_Exercise description_
Starting at the beginning of the data and ending at the line that contains "Tradies You Can't Trust (33, 94)", give those lines again, requests included. Multiply each coordinate in the answers by 1.5 and round to whole numbers, with halves going up. Leave the numbers in the requests unchanged and leave the pictures out.

_Provided records_
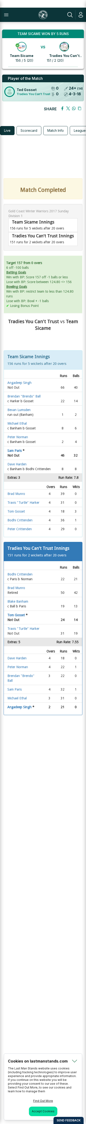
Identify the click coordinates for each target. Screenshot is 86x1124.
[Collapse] (74, 1061)
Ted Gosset (27, 90)
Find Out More (43, 1101)
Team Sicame (21, 56)
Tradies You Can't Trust (33, 94)
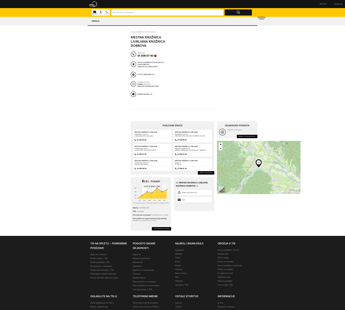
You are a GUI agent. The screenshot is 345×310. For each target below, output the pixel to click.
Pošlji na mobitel (225, 269)
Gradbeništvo (139, 277)
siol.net (178, 302)
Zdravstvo (137, 266)
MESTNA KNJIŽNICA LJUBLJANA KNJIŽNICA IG (186, 161)
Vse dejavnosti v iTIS (142, 289)
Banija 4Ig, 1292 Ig (178, 164)
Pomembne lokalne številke (103, 273)
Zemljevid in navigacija (101, 266)
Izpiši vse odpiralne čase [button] (148, 86)
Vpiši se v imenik (98, 254)
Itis (132, 32)
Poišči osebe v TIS (98, 258)
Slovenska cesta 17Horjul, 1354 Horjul (141, 164)
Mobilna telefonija (141, 258)
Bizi (183, 200)
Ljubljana (179, 250)
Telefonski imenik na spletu (145, 302)
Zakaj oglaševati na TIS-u (102, 302)
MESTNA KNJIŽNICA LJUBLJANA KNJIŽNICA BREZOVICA (186, 133)
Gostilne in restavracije (143, 270)
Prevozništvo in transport (144, 281)
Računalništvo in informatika (146, 285)
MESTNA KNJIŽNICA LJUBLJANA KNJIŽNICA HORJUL (145, 161)
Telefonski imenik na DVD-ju (146, 306)
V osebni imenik (225, 273)
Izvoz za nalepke (225, 261)
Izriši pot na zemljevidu (147, 67)
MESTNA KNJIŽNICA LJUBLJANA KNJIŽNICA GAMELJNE (186, 147)
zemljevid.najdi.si (189, 192)
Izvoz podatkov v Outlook (230, 265)
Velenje (178, 269)
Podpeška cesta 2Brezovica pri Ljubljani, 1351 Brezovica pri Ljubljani (190, 136)
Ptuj (177, 277)
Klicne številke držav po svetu (104, 277)
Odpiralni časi (224, 277)
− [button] (221, 148)
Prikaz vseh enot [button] (206, 173)
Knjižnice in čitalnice (146, 32)
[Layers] (222, 189)
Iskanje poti (223, 253)
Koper (178, 265)
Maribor (178, 253)
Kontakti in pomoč (226, 306)
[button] (95, 4)
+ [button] (221, 144)
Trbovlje (179, 281)
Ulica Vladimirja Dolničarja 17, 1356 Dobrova (150, 63)
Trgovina (137, 254)
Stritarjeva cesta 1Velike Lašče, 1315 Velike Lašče (145, 149)
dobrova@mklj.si (144, 94)
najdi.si (178, 306)
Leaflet (277, 193)
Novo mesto (181, 273)
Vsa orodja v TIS (225, 284)
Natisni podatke (225, 281)
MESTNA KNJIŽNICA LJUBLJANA (145, 132)
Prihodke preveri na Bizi (159, 215)
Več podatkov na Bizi (161, 229)
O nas (220, 302)
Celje (177, 257)
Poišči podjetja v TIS (99, 262)
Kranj (177, 261)
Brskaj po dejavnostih (247, 136)
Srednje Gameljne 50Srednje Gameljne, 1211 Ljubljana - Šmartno (190, 149)
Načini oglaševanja (99, 306)
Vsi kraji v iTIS (181, 284)
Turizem (136, 273)
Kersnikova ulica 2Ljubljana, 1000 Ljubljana (143, 135)
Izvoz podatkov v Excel (228, 250)
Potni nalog (223, 257)
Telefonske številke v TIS (102, 270)
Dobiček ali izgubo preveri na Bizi (144, 220)
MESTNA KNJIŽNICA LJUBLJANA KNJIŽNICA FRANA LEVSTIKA (145, 147)
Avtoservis (138, 262)
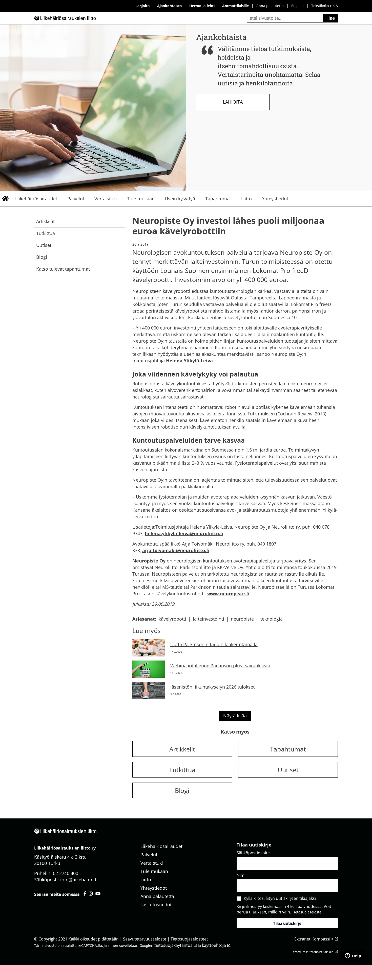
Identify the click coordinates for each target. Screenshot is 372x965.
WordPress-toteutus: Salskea (313, 952)
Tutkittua (45, 233)
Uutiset (43, 245)
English (297, 5)
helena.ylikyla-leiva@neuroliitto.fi (184, 533)
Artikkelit (45, 221)
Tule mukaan (141, 199)
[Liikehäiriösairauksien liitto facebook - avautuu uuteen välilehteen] (85, 893)
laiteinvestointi (208, 619)
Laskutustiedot (156, 905)
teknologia (271, 619)
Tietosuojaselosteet (189, 939)
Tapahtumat (218, 199)
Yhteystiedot (275, 199)
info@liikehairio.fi (79, 880)
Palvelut (75, 199)
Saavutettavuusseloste (144, 939)
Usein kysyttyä (180, 199)
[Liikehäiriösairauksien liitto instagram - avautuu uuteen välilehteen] (91, 893)
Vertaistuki (105, 199)
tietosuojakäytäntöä (173, 945)
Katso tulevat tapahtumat (63, 269)
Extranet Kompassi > (314, 939)
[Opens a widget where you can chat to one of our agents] (353, 956)
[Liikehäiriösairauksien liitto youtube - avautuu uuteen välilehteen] (97, 893)
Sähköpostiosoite (253, 852)
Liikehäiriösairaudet (36, 199)
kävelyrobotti (172, 619)
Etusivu (5, 198)
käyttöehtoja (214, 945)
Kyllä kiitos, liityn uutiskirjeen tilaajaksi (280, 898)
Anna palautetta (270, 5)
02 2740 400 (65, 873)
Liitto (246, 199)
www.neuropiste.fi (228, 594)
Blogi (41, 257)
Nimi (241, 875)
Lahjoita (233, 102)
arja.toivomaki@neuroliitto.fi (175, 550)
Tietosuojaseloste (306, 912)
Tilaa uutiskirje (287, 923)
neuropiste (242, 619)
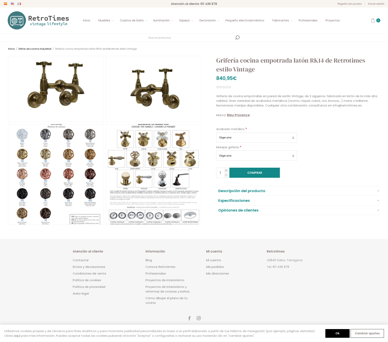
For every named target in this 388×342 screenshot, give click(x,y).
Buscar (237, 38)
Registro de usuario (350, 3)
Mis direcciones (217, 273)
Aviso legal (81, 293)
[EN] (12, 4)
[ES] (5, 4)
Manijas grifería (228, 147)
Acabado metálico (230, 129)
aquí (17, 336)
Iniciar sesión (376, 3)
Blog (149, 260)
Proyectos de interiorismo (165, 280)
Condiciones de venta (89, 273)
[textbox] (191, 38)
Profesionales (156, 273)
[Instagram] (199, 318)
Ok (337, 333)
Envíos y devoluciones (89, 267)
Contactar (81, 260)
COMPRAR (254, 173)
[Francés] (19, 4)
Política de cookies (87, 280)
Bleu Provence (238, 115)
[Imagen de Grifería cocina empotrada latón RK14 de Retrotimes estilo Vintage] (55, 89)
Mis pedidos (215, 267)
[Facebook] (189, 318)
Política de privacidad (89, 287)
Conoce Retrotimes (160, 267)
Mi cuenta (213, 260)
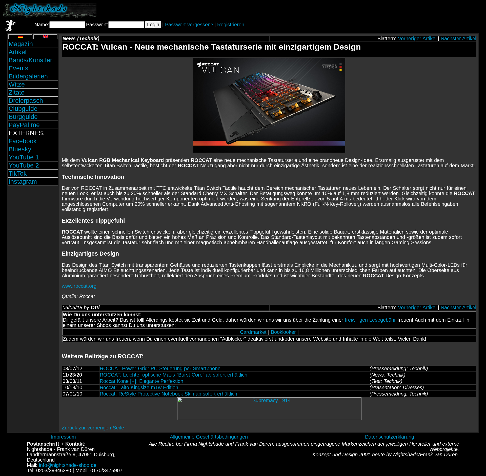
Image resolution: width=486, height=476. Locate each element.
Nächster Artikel (458, 38)
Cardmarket (253, 332)
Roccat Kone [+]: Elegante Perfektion (141, 381)
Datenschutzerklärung (389, 437)
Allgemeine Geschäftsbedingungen (209, 437)
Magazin (21, 43)
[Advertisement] (424, 10)
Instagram (23, 181)
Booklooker (283, 332)
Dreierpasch (26, 100)
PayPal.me (24, 124)
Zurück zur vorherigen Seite (93, 427)
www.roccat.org (79, 286)
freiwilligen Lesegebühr (370, 320)
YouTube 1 (24, 157)
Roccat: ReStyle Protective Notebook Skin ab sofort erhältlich (168, 394)
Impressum (63, 437)
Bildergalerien (28, 76)
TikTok (18, 173)
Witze (17, 84)
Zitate (17, 92)
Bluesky (20, 149)
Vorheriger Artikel (417, 38)
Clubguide (23, 108)
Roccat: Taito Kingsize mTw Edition (139, 387)
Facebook (23, 140)
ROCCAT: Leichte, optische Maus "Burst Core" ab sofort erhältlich (173, 375)
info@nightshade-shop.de (67, 465)
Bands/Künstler (30, 60)
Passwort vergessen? (189, 24)
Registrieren (230, 24)
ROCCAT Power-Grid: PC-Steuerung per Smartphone (160, 368)
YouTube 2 (24, 165)
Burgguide (23, 116)
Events (18, 68)
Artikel (18, 51)
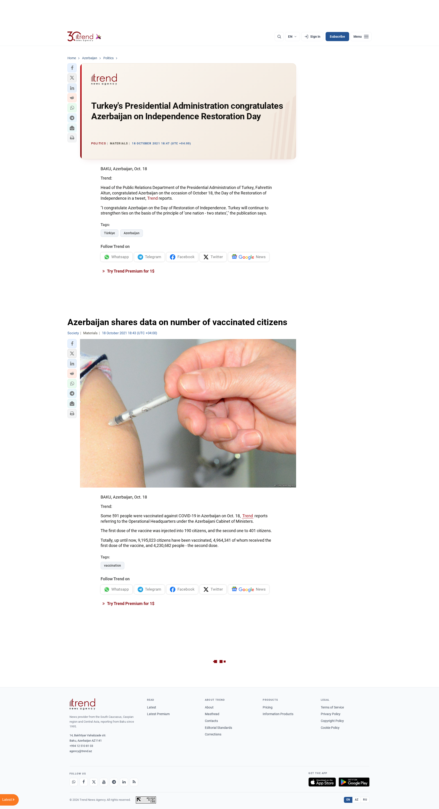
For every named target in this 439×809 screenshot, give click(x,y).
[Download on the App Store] (322, 782)
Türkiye (109, 233)
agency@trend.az (81, 751)
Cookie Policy (330, 727)
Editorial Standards (218, 727)
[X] (94, 782)
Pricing (268, 707)
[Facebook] (84, 782)
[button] (72, 68)
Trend (152, 198)
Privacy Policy (330, 714)
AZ (357, 799)
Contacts (211, 721)
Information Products (278, 714)
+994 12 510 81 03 (81, 746)
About (209, 707)
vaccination (112, 565)
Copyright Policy (332, 721)
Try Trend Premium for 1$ (130, 271)
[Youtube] (104, 782)
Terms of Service (332, 707)
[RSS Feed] (134, 782)
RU (365, 799)
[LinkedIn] (124, 782)
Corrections (213, 734)
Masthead (212, 714)
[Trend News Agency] (82, 704)
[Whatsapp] (74, 782)
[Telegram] (114, 782)
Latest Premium (158, 714)
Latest (151, 707)
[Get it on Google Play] (354, 782)
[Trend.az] (84, 37)
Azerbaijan (131, 233)
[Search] (279, 36)
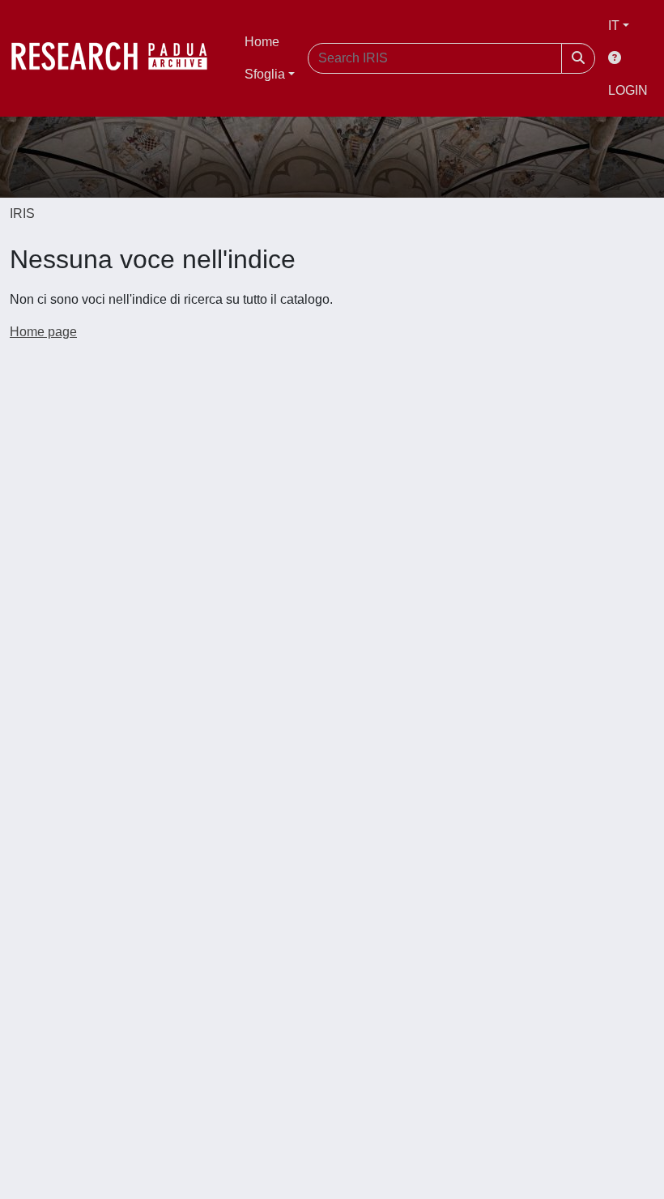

_Exercise response_
Identify the click coordinates for each target. Screenshot is 86x1124.
[Collapse] (111, 1592)
Ted Gosset (41, 135)
Find Out More (65, 1652)
Team Sicame (32, 84)
Tradies You Can't Trust (50, 141)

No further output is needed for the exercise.